# [AIM]
Reproduce the entire listing below verbatim, keeping every line unchanged and in its original order.

(Target pointing data)

——

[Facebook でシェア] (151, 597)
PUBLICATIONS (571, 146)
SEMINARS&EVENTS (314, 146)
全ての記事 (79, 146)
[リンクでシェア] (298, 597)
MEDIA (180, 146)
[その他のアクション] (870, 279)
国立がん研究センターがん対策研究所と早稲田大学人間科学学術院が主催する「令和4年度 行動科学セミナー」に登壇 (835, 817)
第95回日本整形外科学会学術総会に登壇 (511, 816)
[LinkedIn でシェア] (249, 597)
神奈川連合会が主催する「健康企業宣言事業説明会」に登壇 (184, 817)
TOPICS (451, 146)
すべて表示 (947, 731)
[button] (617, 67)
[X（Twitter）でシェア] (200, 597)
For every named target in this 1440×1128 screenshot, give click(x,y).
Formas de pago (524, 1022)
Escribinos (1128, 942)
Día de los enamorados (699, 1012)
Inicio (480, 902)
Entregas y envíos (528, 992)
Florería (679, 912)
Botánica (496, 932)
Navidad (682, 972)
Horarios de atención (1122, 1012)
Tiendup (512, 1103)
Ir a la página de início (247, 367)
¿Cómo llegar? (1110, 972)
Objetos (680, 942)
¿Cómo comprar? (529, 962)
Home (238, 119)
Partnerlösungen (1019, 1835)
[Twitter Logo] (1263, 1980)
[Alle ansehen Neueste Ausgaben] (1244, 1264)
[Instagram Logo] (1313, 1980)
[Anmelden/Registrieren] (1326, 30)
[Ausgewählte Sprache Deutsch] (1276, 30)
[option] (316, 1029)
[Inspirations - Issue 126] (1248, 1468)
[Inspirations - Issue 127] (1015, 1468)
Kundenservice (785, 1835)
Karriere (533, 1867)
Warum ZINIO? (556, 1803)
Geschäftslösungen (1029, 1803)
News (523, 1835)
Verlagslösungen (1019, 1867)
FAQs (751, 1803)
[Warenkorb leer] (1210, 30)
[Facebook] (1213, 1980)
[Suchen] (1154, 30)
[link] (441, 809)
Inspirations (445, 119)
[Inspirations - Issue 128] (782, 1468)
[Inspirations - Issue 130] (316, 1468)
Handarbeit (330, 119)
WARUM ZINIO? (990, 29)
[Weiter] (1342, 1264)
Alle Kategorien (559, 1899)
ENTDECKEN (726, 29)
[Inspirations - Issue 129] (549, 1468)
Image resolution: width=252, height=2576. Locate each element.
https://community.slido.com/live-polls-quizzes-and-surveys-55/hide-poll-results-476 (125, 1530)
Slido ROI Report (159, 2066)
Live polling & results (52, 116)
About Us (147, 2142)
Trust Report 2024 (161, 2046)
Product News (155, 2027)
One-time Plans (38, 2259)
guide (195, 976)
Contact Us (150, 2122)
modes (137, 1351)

——

# [RESPONSE]
[Facebook でシェア] (151, 597)
PUBLICATIONS (571, 146)
SEMINARS&EVENTS (314, 146)
全ての記事 (79, 146)
[リンクでシェア] (298, 597)
MEDIA (180, 146)
[その他のアクション] (870, 279)
国立がん研究センターがん対策研究所と早稲田大学人間科学学術院が主催する「令和4年度 行動科学セミナー」に登壇 (835, 817)
第95回日本整形外科学会学術総会に登壇 (511, 816)
[LinkedIn でシェア] (249, 597)
神奈川連合会が主催する「健康企業宣言事業説明会」に登壇 (184, 817)
TOPICS (451, 146)
すべて表示 (947, 731)
[button] (617, 67)
[X（Twitter）でシェア] (200, 597)
For every named target in this 1440×1128 screenshot, give click(x,y).
Formas de pago (524, 1022)
Escribinos (1128, 942)
Día de los enamorados (699, 1012)
Inicio (480, 902)
Entregas y envíos (528, 992)
Florería (679, 912)
Botánica (496, 932)
Navidad (682, 972)
Horarios de atención (1122, 1012)
Tiendup (512, 1103)
Ir a la página de início (247, 367)
¿Cómo llegar? (1110, 972)
Objetos (680, 942)
¿Cómo comprar? (529, 962)
Home (238, 119)
Partnerlösungen (1019, 1835)
[Twitter Logo] (1263, 1980)
[Alle ansehen Neueste Ausgaben] (1244, 1264)
[Instagram Logo] (1313, 1980)
[Anmelden/Registrieren] (1326, 30)
[Ausgewählte Sprache Deutsch] (1276, 30)
[option] (316, 1029)
[Inspirations - Issue 126] (1248, 1468)
[Inspirations - Issue 127] (1015, 1468)
Kundenservice (785, 1835)
Karriere (533, 1867)
Warum ZINIO? (556, 1803)
Geschäftslösungen (1029, 1803)
News (523, 1835)
Verlagslösungen (1019, 1867)
FAQs (751, 1803)
[Warenkorb leer] (1210, 30)
[Facebook] (1213, 1980)
[Suchen] (1154, 30)
[link] (441, 809)
Inspirations (445, 119)
[Inspirations - Issue 128] (782, 1468)
[Inspirations - Issue 130] (316, 1468)
Handarbeit (330, 119)
WARUM ZINIO? (990, 29)
[Weiter] (1342, 1264)
Alle Kategorien (559, 1899)
ENTDECKEN (726, 29)
[Inspirations - Issue 129] (549, 1468)
Image resolution: width=252, height=2576. Locate each element.
https://community.slido.com/live-polls-quizzes-and-surveys-55/hide-poll-results-476 (125, 1530)
Slido ROI Report (159, 2066)
Live polling & results (52, 116)
About Us (147, 2142)
Trust Report 2024 (161, 2046)
Product News (155, 2027)
One-time Plans (38, 2259)
guide (195, 976)
Contact Us (150, 2122)
modes (137, 1351)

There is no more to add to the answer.